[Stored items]
** begin **
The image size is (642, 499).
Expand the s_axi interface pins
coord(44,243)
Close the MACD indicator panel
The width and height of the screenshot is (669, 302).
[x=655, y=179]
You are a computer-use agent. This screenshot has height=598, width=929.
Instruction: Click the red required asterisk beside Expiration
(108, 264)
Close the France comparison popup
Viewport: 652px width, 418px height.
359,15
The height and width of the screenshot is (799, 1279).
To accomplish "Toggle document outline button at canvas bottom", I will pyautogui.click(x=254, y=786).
** end **
*The request*: Reproduce the data above, swapping "popup" for "overlay" and leaving everything else as it is.

*Answer in full*:
The image size is (642, 499).
Expand the s_axi interface pins
coord(44,243)
Close the MACD indicator panel
The width and height of the screenshot is (669, 302).
[x=655, y=179]
You are a computer-use agent. This screenshot has height=598, width=929.
Instruction: Click the red required asterisk beside Expiration
(108, 264)
Close the France comparison overlay
Viewport: 652px width, 418px height.
359,15
The height and width of the screenshot is (799, 1279).
To accomplish "Toggle document outline button at canvas bottom", I will pyautogui.click(x=254, y=786).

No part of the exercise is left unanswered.